Element and text location records:
>>>>
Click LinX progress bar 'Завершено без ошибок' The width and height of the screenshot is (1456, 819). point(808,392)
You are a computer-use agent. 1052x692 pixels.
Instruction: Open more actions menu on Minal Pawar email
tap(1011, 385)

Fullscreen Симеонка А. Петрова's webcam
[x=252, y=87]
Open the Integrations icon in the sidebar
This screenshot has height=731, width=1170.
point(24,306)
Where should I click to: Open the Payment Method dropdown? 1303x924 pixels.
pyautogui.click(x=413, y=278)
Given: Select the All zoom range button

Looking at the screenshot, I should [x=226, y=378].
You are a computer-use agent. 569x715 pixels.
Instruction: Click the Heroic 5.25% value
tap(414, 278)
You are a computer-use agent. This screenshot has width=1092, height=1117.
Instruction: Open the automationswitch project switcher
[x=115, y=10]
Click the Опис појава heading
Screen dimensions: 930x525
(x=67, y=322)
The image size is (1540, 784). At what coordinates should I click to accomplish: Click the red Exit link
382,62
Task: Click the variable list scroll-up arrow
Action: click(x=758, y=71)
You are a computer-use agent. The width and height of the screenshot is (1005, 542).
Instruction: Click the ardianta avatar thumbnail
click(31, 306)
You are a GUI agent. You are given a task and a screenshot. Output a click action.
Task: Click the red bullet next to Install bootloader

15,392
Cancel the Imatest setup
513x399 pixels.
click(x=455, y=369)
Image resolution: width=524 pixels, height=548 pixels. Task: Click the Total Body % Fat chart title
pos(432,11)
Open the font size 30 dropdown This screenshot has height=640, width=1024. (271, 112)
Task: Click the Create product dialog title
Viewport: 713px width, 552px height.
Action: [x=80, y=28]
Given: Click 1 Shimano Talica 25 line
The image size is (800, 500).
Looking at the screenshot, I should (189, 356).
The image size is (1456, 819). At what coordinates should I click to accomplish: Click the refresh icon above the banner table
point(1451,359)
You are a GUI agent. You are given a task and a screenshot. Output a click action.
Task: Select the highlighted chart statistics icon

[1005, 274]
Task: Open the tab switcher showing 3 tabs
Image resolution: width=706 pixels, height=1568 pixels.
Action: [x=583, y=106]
<<<<
EXERCISE GOAL:
Update the records by changing every "computer-use agent" to "desktop automation assistant", with everything else left as it is.

FINAL RESULT:
Click LinX progress bar 'Завершено без ошибок' The width and height of the screenshot is (1456, 819). point(808,392)
You are a desktop automation assistant. 1052x692 pixels.
Instruction: Open more actions menu on Minal Pawar email
tap(1011, 385)

Fullscreen Симеонка А. Петрова's webcam
[x=252, y=87]
Open the Integrations icon in the sidebar
This screenshot has height=731, width=1170.
point(24,306)
Where should I click to: Open the Payment Method dropdown? 1303x924 pixels.
pyautogui.click(x=413, y=278)
Given: Select the All zoom range button

Looking at the screenshot, I should [x=226, y=378].
You are a desktop automation assistant. 569x715 pixels.
Instruction: Click the Heroic 5.25% value
tap(414, 278)
You are a desktop automation assistant. This screenshot has width=1092, height=1117.
Instruction: Open the automationswitch project switcher
[x=115, y=10]
Click the Опис појава heading
Screen dimensions: 930x525
(x=67, y=322)
The image size is (1540, 784). At what coordinates should I click to accomplish: Click the red Exit link
382,62
Task: Click the variable list scroll-up arrow
Action: click(x=758, y=71)
You are a desktop automation assistant. The width and height of the screenshot is (1005, 542).
Instruction: Click the ardianta avatar thumbnail
click(31, 306)
You are a GUI agent. You are given a task and a screenshot. Output a click action.
Task: Click the red bullet next to Install bootloader

15,392
Cancel the Imatest setup
513x399 pixels.
click(x=455, y=369)
Image resolution: width=524 pixels, height=548 pixels. Task: Click the Total Body % Fat chart title
pos(432,11)
Open the font size 30 dropdown This screenshot has height=640, width=1024. (271, 112)
Task: Click the Create product dialog title
Viewport: 713px width, 552px height.
Action: [x=80, y=28]
Given: Click 1 Shimano Talica 25 line
The image size is (800, 500).
Looking at the screenshot, I should (189, 356).
The image size is (1456, 819). At what coordinates should I click to accomplish: Click the refresh icon above the banner table
point(1451,359)
You are a GUI agent. You are given a task and a screenshot. Output a click action.
Task: Select the highlighted chart statistics icon

[1005, 274]
Task: Open the tab switcher showing 3 tabs
Image resolution: width=706 pixels, height=1568 pixels.
Action: [x=583, y=106]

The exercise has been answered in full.